Somewhere below are a line with "Antoloji.Com (479, 1883)" and a later line with "spanning die materiaal vastbinden (72, 188)". Output exactly those lines and all lines between them.

### [SOURCE DATA]
________________________________________

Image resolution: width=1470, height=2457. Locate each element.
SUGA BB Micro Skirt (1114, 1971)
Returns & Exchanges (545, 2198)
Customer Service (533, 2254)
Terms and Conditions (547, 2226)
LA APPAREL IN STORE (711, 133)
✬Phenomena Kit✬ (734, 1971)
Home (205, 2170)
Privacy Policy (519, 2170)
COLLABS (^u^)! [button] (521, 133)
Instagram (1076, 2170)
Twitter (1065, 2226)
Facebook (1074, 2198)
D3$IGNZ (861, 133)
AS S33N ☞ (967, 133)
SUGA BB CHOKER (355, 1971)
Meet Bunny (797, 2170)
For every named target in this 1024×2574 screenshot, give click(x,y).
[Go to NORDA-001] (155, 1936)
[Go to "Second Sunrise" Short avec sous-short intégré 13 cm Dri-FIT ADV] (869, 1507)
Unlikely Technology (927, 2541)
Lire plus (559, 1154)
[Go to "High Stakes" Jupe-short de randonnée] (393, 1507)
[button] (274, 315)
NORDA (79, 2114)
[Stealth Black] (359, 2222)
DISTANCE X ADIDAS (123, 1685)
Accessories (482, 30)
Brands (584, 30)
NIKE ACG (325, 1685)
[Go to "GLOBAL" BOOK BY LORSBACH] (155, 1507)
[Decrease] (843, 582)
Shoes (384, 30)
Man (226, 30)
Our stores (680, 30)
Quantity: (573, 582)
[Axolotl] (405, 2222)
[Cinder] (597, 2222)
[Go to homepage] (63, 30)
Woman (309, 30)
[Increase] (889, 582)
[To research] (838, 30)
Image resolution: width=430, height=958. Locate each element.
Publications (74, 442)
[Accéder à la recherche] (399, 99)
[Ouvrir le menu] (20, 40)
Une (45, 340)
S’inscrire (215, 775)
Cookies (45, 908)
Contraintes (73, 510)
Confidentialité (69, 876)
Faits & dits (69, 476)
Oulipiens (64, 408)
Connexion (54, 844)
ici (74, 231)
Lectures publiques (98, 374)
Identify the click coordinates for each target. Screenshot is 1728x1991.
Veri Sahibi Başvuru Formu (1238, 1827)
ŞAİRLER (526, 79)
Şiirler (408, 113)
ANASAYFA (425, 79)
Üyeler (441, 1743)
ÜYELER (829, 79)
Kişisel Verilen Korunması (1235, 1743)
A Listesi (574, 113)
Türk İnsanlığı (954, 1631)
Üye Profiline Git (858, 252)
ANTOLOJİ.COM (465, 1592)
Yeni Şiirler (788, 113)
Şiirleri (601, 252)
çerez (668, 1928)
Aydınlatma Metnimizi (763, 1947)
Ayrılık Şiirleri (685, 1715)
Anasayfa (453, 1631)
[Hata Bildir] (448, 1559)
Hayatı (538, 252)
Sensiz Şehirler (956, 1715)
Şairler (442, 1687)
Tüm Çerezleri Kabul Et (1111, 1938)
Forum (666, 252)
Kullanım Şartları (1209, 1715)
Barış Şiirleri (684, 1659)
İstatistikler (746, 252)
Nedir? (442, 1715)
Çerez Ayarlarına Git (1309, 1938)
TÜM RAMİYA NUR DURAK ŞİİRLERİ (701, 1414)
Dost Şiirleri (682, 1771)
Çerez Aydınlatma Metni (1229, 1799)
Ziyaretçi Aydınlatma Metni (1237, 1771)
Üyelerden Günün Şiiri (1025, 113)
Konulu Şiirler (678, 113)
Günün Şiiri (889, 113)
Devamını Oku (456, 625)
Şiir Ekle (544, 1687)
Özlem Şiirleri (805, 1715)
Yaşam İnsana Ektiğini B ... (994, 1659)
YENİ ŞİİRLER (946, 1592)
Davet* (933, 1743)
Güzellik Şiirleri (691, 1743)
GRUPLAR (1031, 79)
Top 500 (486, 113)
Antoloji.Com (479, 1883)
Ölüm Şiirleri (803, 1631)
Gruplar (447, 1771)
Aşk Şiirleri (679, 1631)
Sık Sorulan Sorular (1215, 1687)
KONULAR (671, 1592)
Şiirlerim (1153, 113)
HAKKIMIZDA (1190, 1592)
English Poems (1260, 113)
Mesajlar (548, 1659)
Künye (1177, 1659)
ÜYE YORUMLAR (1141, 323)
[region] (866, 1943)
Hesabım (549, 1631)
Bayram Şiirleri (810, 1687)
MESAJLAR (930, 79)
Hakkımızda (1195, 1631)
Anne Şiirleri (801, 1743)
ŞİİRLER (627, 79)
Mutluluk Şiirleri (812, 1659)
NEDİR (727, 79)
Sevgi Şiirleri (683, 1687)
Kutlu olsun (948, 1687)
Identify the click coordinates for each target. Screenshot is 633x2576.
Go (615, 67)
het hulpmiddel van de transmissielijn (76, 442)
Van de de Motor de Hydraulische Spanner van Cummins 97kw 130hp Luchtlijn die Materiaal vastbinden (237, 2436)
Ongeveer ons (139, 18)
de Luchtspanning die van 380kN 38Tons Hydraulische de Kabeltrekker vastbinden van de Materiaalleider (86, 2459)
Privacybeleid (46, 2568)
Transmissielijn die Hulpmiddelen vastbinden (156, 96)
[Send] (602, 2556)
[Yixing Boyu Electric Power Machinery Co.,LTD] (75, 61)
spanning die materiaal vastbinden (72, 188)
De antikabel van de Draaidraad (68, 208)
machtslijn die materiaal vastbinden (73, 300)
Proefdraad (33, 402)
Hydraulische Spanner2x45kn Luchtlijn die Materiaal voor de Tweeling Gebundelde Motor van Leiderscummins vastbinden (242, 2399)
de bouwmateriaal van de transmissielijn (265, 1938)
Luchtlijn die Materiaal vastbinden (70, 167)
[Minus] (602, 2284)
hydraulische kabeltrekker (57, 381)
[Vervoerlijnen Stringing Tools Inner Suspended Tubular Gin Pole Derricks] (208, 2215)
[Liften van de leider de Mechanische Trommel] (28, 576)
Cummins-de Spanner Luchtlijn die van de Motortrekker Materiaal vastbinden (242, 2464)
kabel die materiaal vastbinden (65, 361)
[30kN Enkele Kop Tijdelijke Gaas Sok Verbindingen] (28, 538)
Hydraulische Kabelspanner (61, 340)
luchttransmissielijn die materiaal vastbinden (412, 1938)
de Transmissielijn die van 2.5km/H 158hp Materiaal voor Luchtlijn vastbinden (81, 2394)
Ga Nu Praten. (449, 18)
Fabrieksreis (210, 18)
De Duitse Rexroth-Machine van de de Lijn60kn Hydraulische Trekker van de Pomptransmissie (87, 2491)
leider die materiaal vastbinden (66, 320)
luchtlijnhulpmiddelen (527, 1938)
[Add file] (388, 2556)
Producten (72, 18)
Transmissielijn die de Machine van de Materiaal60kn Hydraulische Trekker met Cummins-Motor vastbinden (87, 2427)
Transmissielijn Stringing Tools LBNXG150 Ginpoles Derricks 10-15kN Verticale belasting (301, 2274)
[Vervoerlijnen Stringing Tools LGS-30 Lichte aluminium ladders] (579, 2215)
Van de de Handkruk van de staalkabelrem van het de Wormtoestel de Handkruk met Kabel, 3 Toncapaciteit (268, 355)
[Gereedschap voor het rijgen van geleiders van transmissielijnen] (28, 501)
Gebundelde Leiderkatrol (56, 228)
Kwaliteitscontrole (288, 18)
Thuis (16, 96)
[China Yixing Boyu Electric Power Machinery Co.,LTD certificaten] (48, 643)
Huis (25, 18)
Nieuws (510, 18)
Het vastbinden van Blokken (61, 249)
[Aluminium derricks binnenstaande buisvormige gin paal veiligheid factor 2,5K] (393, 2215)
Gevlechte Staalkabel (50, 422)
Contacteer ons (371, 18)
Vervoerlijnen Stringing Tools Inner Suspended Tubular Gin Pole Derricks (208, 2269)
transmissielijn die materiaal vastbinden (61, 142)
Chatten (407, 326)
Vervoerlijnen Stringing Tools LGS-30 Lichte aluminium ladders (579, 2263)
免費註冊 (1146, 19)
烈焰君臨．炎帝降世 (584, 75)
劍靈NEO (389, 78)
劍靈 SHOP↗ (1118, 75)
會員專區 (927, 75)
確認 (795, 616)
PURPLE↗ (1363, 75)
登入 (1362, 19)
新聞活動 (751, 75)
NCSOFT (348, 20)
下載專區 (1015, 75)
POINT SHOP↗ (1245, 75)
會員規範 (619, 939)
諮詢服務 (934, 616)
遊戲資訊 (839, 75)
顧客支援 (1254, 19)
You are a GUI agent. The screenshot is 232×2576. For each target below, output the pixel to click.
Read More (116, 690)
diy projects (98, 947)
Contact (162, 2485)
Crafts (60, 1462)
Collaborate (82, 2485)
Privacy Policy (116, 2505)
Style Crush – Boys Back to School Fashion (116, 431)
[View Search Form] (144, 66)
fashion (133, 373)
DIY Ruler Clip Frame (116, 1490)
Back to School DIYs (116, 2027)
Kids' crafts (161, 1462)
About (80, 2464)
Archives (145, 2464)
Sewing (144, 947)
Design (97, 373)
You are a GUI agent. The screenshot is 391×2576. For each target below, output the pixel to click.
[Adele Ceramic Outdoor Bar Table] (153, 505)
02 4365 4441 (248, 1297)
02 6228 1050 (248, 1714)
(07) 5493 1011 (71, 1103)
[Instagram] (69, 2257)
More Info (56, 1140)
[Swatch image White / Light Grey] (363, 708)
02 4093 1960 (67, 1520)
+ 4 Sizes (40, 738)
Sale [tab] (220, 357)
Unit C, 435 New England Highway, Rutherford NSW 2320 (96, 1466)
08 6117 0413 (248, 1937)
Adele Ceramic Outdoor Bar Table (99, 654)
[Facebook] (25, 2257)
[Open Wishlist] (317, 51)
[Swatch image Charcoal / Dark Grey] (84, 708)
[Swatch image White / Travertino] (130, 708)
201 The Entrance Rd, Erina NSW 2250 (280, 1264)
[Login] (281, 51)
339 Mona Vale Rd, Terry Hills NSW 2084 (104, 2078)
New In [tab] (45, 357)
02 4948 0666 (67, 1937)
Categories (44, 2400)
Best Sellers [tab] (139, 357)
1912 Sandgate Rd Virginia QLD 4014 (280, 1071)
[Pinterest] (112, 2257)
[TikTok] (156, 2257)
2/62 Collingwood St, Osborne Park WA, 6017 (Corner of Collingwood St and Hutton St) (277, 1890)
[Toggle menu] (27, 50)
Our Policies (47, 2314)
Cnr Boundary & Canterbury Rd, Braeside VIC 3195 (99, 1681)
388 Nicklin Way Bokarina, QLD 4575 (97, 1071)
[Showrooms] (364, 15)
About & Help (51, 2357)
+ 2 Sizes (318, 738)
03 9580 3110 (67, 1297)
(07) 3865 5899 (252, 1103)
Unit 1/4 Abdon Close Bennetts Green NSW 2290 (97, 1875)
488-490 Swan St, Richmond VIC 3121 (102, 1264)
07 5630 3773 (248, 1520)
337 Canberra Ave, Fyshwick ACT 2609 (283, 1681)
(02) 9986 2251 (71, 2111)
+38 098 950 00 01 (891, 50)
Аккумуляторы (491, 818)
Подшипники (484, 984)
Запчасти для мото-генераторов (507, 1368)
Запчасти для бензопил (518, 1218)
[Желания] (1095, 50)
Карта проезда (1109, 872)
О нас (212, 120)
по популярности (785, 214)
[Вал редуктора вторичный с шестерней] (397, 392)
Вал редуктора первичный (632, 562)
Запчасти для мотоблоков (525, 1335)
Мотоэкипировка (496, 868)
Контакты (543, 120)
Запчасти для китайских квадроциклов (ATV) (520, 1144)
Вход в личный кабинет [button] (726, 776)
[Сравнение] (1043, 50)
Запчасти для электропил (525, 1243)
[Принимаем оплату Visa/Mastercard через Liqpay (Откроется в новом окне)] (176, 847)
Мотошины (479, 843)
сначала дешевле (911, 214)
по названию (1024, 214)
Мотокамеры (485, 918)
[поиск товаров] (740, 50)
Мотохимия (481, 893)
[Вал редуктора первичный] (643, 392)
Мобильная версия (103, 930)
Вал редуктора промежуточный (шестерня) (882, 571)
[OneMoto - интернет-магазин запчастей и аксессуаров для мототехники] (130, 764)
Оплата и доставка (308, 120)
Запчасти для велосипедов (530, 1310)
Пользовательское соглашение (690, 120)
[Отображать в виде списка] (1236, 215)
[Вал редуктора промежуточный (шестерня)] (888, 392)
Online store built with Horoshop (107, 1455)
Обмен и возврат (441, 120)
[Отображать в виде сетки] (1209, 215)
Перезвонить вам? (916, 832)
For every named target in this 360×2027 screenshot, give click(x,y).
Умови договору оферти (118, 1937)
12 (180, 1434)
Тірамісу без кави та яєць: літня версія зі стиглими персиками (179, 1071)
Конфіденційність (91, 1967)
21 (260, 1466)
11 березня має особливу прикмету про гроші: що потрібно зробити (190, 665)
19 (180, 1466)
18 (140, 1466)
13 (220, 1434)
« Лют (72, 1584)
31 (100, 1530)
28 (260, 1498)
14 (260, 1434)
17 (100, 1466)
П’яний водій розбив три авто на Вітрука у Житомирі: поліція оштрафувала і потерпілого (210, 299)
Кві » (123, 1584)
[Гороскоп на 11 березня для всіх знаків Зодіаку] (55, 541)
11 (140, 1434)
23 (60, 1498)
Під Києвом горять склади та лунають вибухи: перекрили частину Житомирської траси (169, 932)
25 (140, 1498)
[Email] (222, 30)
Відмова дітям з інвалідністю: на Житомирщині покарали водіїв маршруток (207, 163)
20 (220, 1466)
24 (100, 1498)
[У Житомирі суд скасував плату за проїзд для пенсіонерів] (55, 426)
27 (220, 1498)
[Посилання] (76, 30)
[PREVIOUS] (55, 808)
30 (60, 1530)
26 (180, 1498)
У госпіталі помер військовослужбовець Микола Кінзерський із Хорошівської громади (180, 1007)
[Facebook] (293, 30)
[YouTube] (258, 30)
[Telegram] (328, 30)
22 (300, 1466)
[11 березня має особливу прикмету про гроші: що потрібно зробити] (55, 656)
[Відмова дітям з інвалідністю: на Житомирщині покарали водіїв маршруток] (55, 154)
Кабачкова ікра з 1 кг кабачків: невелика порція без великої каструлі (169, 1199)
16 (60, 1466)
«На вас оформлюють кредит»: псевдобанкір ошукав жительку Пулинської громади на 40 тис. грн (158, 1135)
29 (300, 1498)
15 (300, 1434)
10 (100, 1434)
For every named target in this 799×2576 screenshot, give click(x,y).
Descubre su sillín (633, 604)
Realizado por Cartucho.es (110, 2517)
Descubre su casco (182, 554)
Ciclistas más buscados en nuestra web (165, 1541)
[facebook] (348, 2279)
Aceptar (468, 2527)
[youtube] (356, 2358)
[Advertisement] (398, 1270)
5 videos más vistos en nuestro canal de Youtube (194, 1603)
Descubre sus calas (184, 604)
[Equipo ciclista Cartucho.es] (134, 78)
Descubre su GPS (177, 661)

________________________________________

### [RESULT OF THIS TASK]
Antoloji.Com (479, 1883)
Ölüm Şiirleri (803, 1631)
Gruplar (447, 1771)
Aşk Şiirleri (679, 1631)
Sık Sorulan Sorular (1215, 1687)
KONULAR (671, 1592)
Şiirlerim (1153, 113)
HAKKIMIZDA (1190, 1592)
English Poems (1260, 113)
Mesajlar (548, 1659)
Künye (1177, 1659)
ÜYE YORUMLAR (1141, 323)
[region] (866, 1943)
Hesabım (549, 1631)
Bayram Şiirleri (810, 1687)
MESAJLAR (930, 79)
Hakkımızda (1195, 1631)
Anne Şiirleri (801, 1743)
ŞİİRLER (627, 79)
Mutluluk Şiirleri (812, 1659)
NEDİR (727, 79)
Sevgi Şiirleri (683, 1687)
Kutlu olsun (948, 1687)
Identify the click coordinates for each target. Screenshot is 633x2576.
Go (615, 67)
het hulpmiddel van de transmissielijn (76, 442)
Van de de Motor de Hydraulische Spanner van Cummins 97kw 130hp Luchtlijn die Materiaal vastbinden (237, 2436)
Ongeveer ons (139, 18)
de Luchtspanning die van 380kN 38Tons Hydraulische de Kabeltrekker vastbinden van de Materiaalleider (86, 2459)
Privacybeleid (46, 2568)
Transmissielijn die Hulpmiddelen vastbinden (156, 96)
[Send] (602, 2556)
[Yixing Boyu Electric Power Machinery Co.,LTD] (75, 61)
spanning die materiaal vastbinden (72, 188)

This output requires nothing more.